Tanto la capacidad exerética como la restauradora de la cirugía se han multiplicado, refinado y diversificado gracias al impresionante desarrollo científico y tecnológico que ha alcanzado la ciencia quirúrgica. La cirugía en el s.XX también se ha especializado. Entre las primeras ramas escindidas de la cirugía general está la obstétrica (durante siglos en manos de comadronas) al ver los cirujanos que la labor de parto cuando se alargaba más de 24 horas surgían complicaciones, hecho que favoreció la cesárea; o la ortopedia que surgió de la preocupación de los cirujanos por resolver problemas congénitos que impiden a los niños alcanzar la posición ortostática (mantenerse de pie), para luego fortalecerse en la lesión traumática ósea, cuando Mario Smith Petersen introduce los clavos metálicos destinados a la unión de los extremos de una fractura.
A finales del s.XX aparecen dos aportaciones de la bioingeniería, que cambian radicalmente la concepción y praxis quirúrgica: la cirugía laparoscópica que permite cortar o unir estructuras sin tocarlas, y la cirugía robótica en la cual el cirujano se convierte en un experto de computación, manejando instrumento multifuncionales colocados previamente en el cuerpo del paciente, manipulados a distancia, por una computadora que, a su vez, guía a un robot que realiza la operación en el paciente.
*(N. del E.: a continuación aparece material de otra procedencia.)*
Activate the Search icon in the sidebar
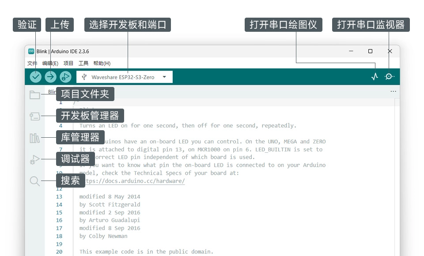(35, 181)
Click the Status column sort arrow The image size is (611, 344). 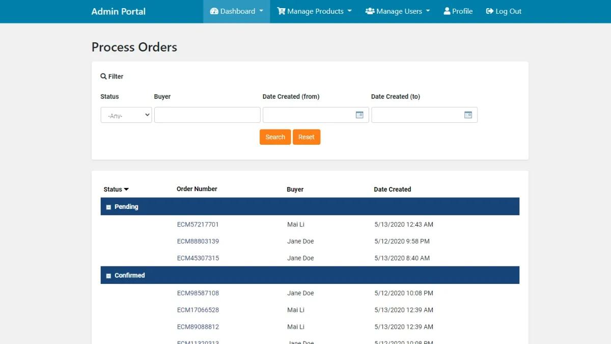[126, 190]
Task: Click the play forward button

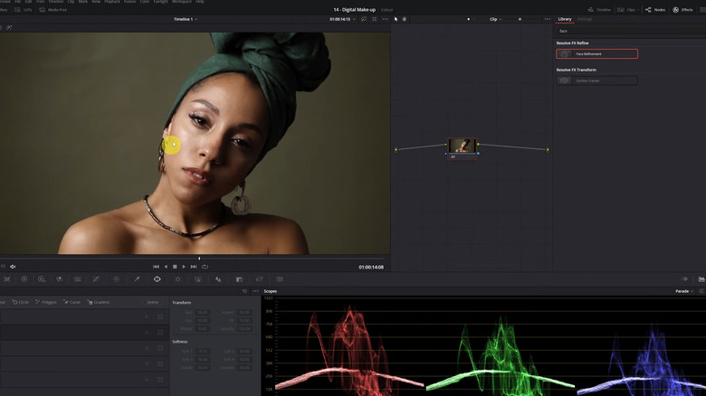Action: pyautogui.click(x=184, y=267)
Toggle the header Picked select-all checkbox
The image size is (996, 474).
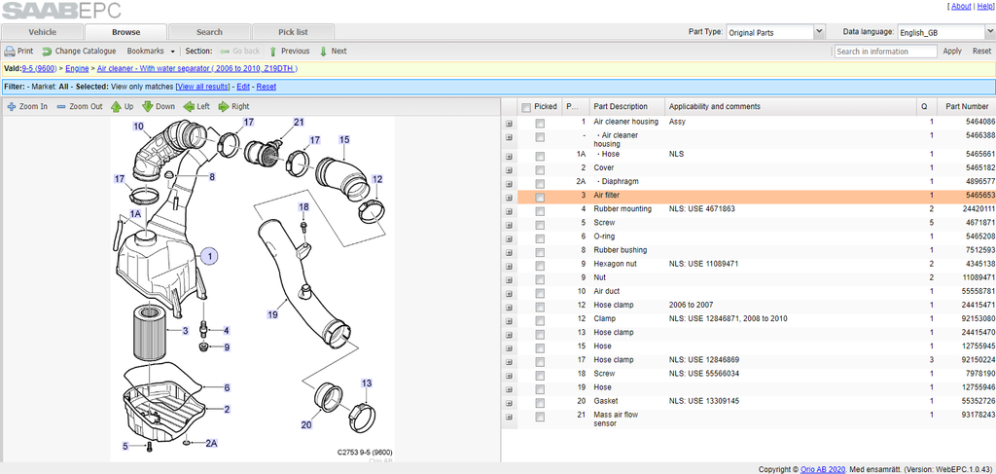coord(526,107)
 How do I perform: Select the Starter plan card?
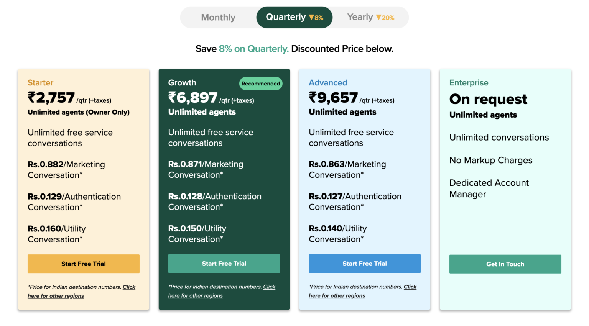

Quizá el atardecer del médico cirujano tal como lo conocemos hasta el s.XXI; o un redimensionamiento del papel del médico cirujano para incrementar la calidad de su misión de contribuir a salvar vidas, se divida en esa suerte de péndulo de debate entre las manos del antiguo barbero y la robótica quirúrgica emergente, péndulo que sostendrá de comando, el Cronos eterno.